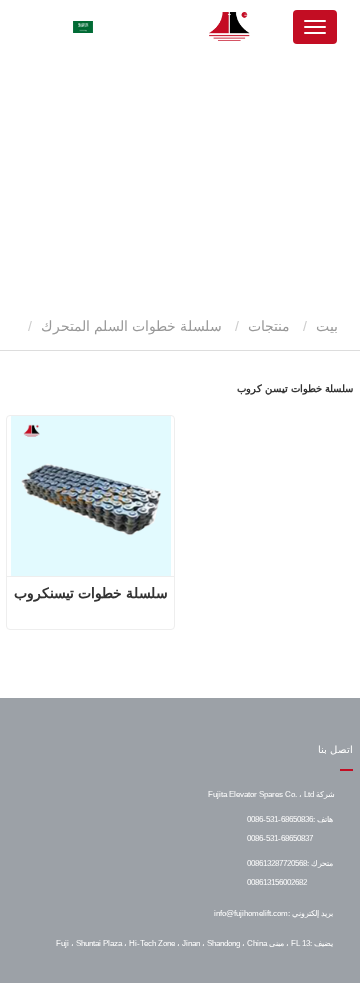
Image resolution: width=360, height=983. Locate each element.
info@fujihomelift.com (251, 913)
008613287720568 (277, 863)
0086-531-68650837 (280, 838)
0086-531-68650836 (280, 819)
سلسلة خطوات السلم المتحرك (131, 326)
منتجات (269, 326)
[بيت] (230, 26)
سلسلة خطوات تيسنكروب (91, 593)
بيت (329, 326)
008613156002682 (277, 882)
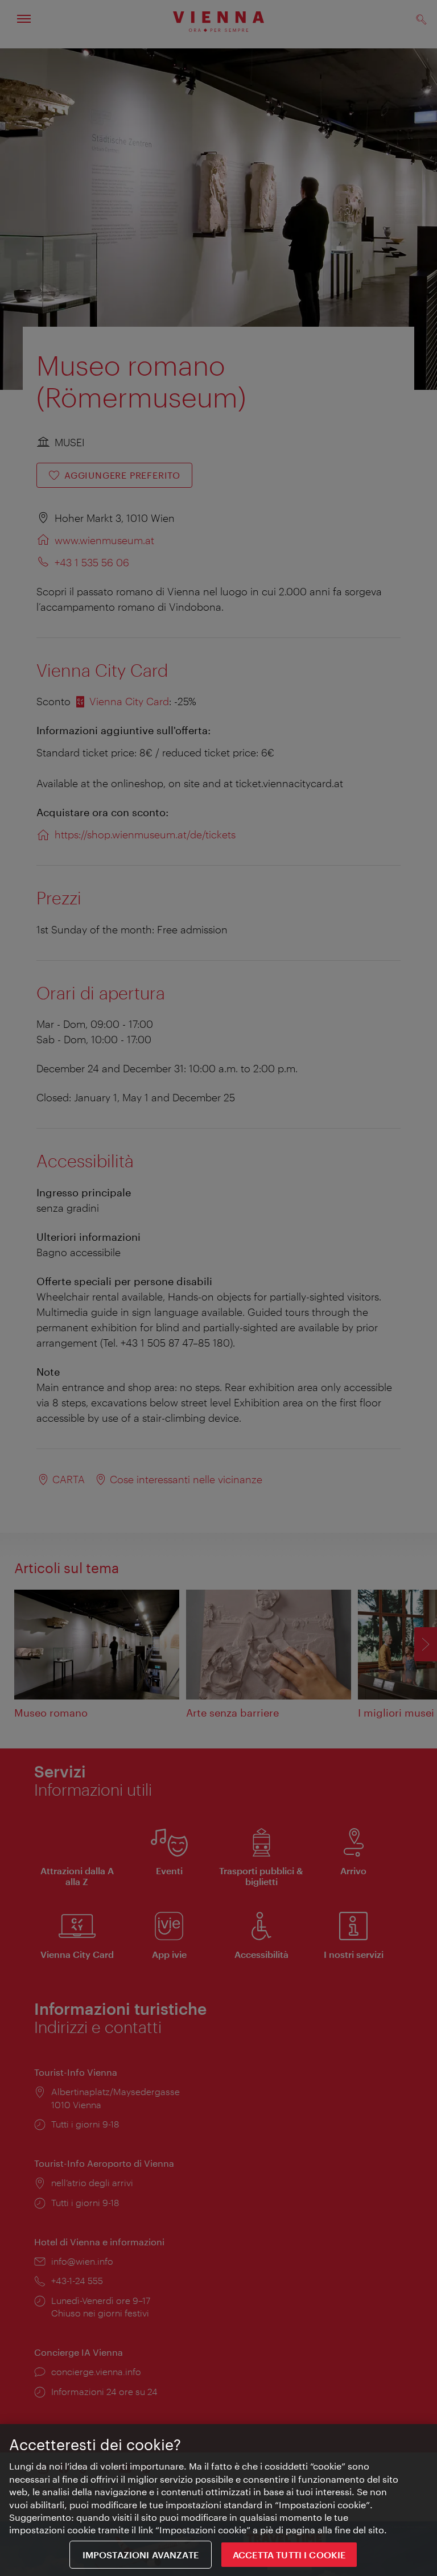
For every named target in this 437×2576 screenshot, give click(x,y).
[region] (218, 2500)
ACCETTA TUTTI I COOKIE (289, 2554)
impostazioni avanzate (141, 2554)
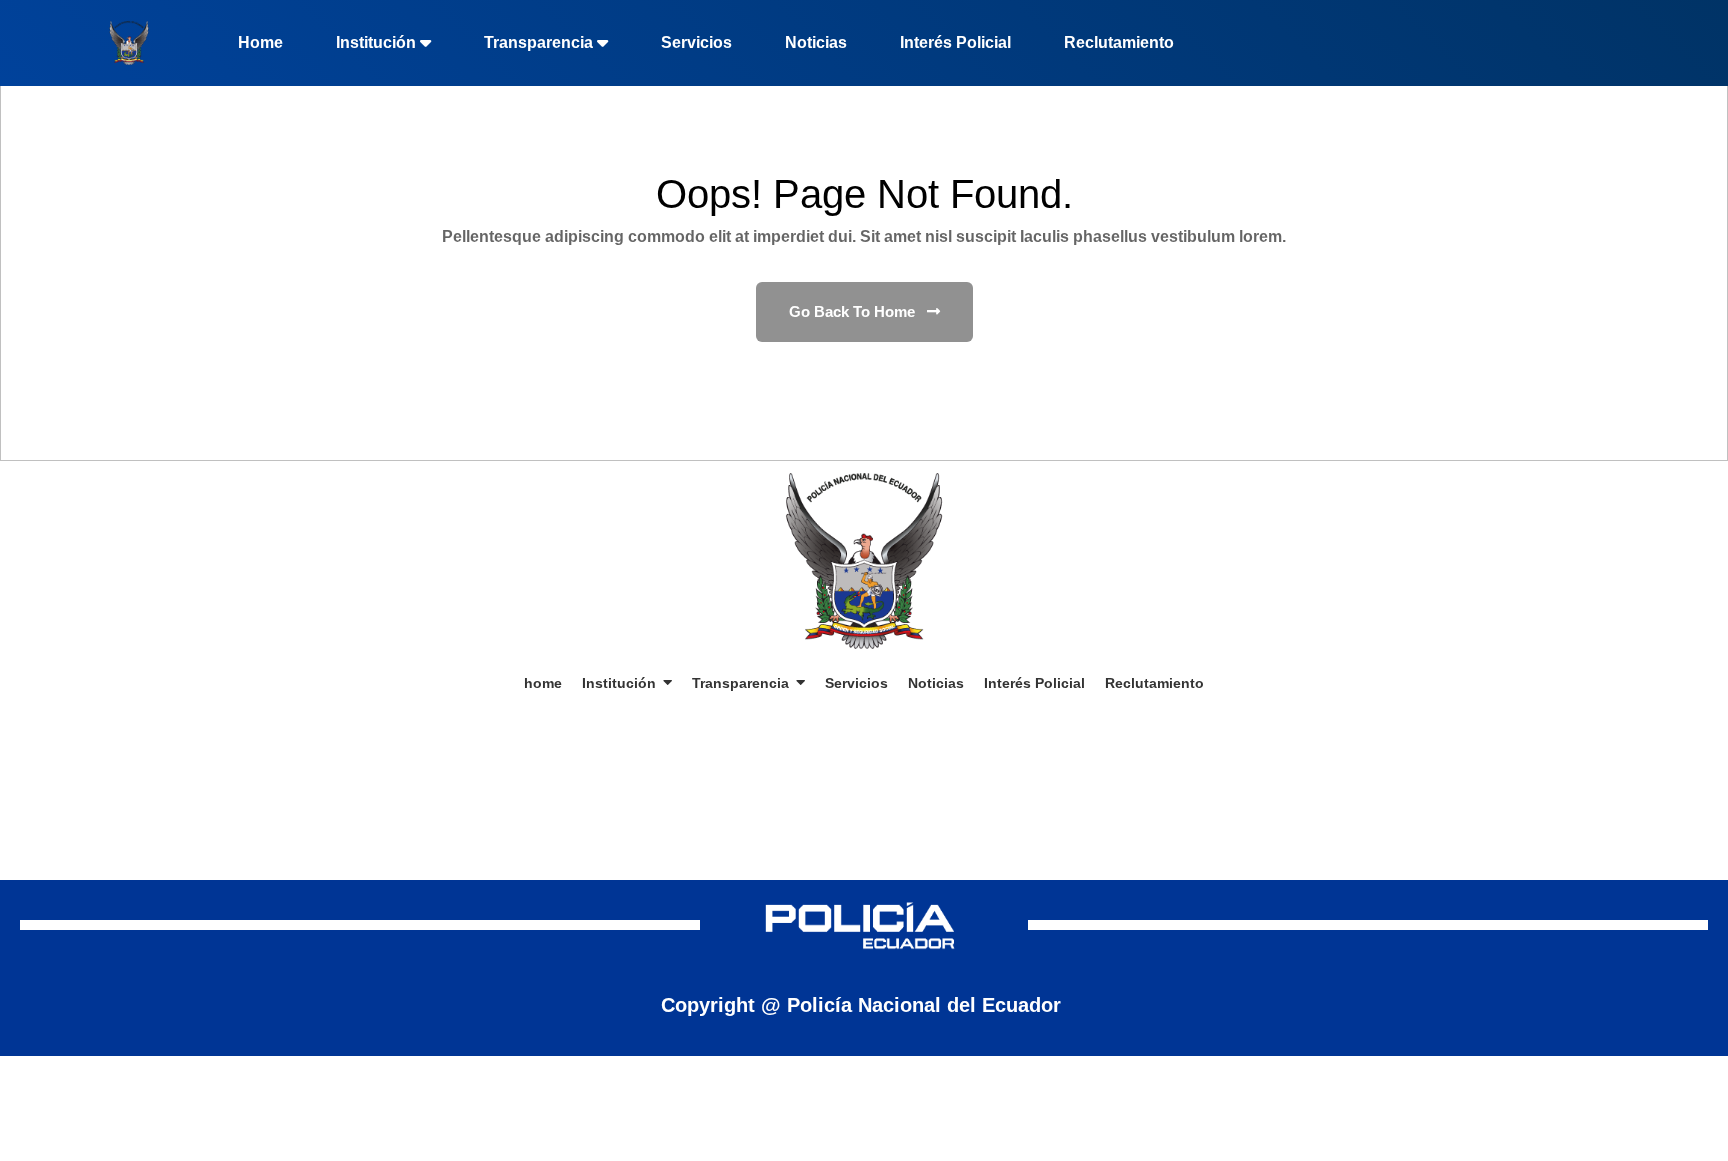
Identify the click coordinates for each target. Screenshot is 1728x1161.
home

§ §

→ Problem requirements:
The stretch above running from the line with "سلسلة خطوات السلم المتحرك (131, 326)" through the line with "ACCETTA TUTTI I COOKIE (289, 2554)" is all you should copy, exactly, leaving out the pictures.

→ Answer area:
سلسلة خطوات السلم المتحرك (131, 326)
منتجات (269, 326)
[بيت] (230, 26)
سلسلة خطوات تيسنكروب (91, 593)
بيت (329, 326)
008613156002682 (277, 882)
For every named target in this 437×2576 screenshot, give click(x,y).
[region] (218, 2500)
ACCETTA TUTTI I COOKIE (289, 2554)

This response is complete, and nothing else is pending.